If this problem seems obvious, why does AI alignment weigh so heavily in the AI community? It is likely because the dominant paradigm in artificial intelligence is to define a mathematical function as the “objective function,” a quantitative or guiding objective that the artificial intelligence should pursue. At all times, the artificial brain of an AI makes thousands, millions, or even billions of small decisions to maximize the achievement of this objective. For example, a recent study showed how a medical AI aiming to automate a fraction of the workload of chest X-rays detected 99 percent of all abnormal chest X-rays, surpassing human radiologists.
Therefore, AI researchers are strongly tempted to frame everything in terms of maximizing an objective function; we are a typical case of habitual use. To achieve safe AI, we just have to maximize alignment between technology and human objectives! If only we could define a clear objective function that measures the degree of alignment with all of humanity’s objectives.
In the AI research community, we too often ignore the existential risks that arise from how AI interacts with the complex dynamics of humanity’s chaotic psychological, social, cultural, political, and emotional factors – ones that do not neatly fit into a simple mathematical function.

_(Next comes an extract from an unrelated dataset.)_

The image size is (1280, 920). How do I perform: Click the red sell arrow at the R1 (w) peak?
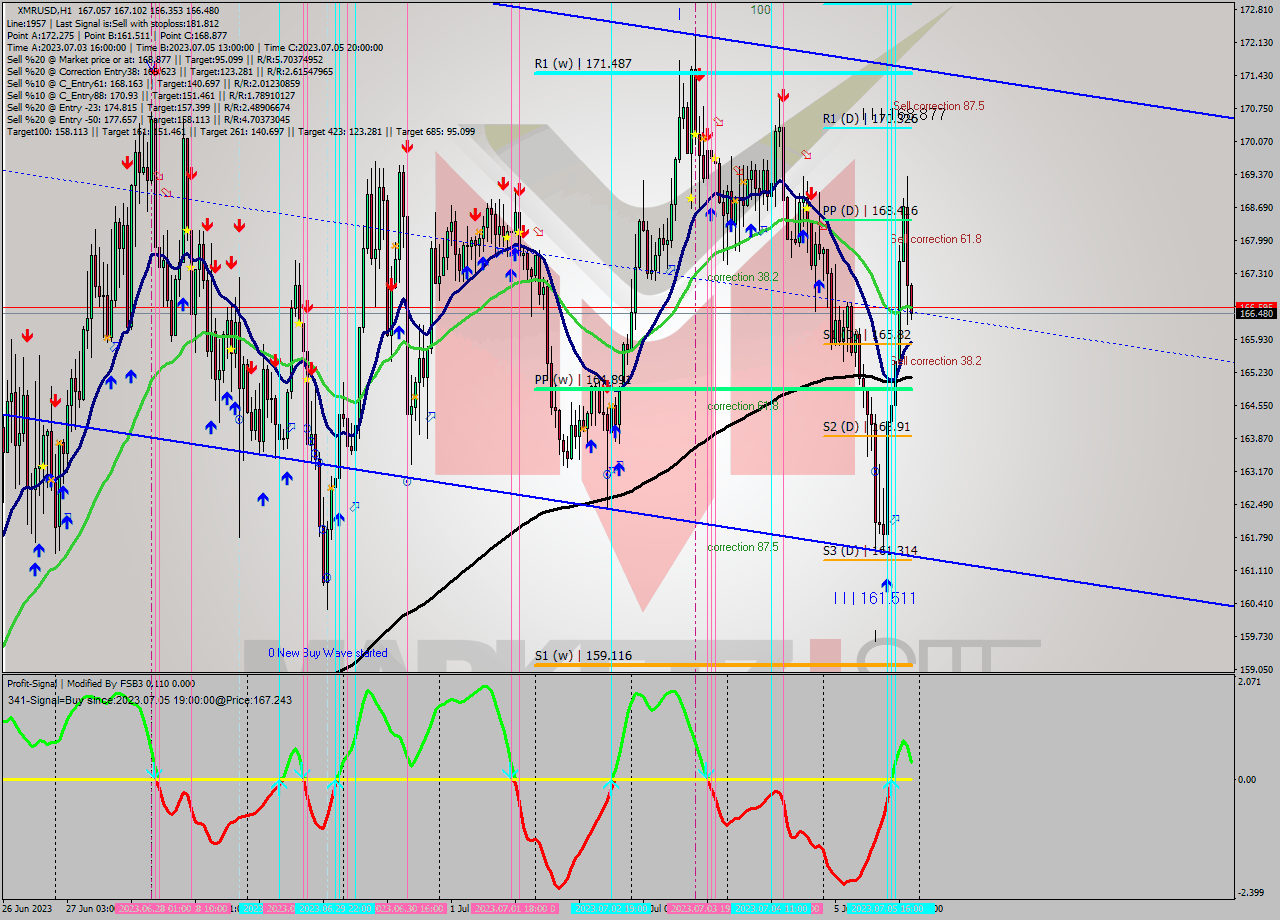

AI companies, researchers, and regulators urgently need to address the problem posed by the expected functioning of artificial intelligences in the face of age-old dilemmas between opposing objectives that have not been resolved. They also need to accelerate the development of new types of artificial intelligences that can help solve these problems. For example, one of my research projects includes an artificial intelligence that not only fact-checks information but automatically reformulates it to reduce readers’ implicit biases. Accelerating this work is pressing, especially given the exponential advancement of AI technology today.
In the meantime, we must decelerate the deployment of artificial intelligences that exacerbate sociopolitical instability, such as algorithms that perpetuate conspiracy theories. Instead, we must accelerate the development of artificial intelligences that help reduce these dangerous levels of polarization.
And all of us – AI experts, influential figures in Silicon Valley, and major media outlets shaping everyday conversations – must stop sweeping these real challenges under the rug through overly simplistic and ill-framed narratives about the acceleration versus deceleration of AI. We must recognize that our work impacts human beings, and human beings are messy and complex in ways that perhaps an elegant equation cannot reflect.
Culture matters. AI is already part of everyday life in our society, a fact that will become more pronounced than most people ever imagined. It is already too late to realize that. Let a conflict in a boardroom be our opportunity. It is possible to dream big and slow down the confusion.
Kai is a professor of computer science and engineering at the Hong Kong University of Science and Technology.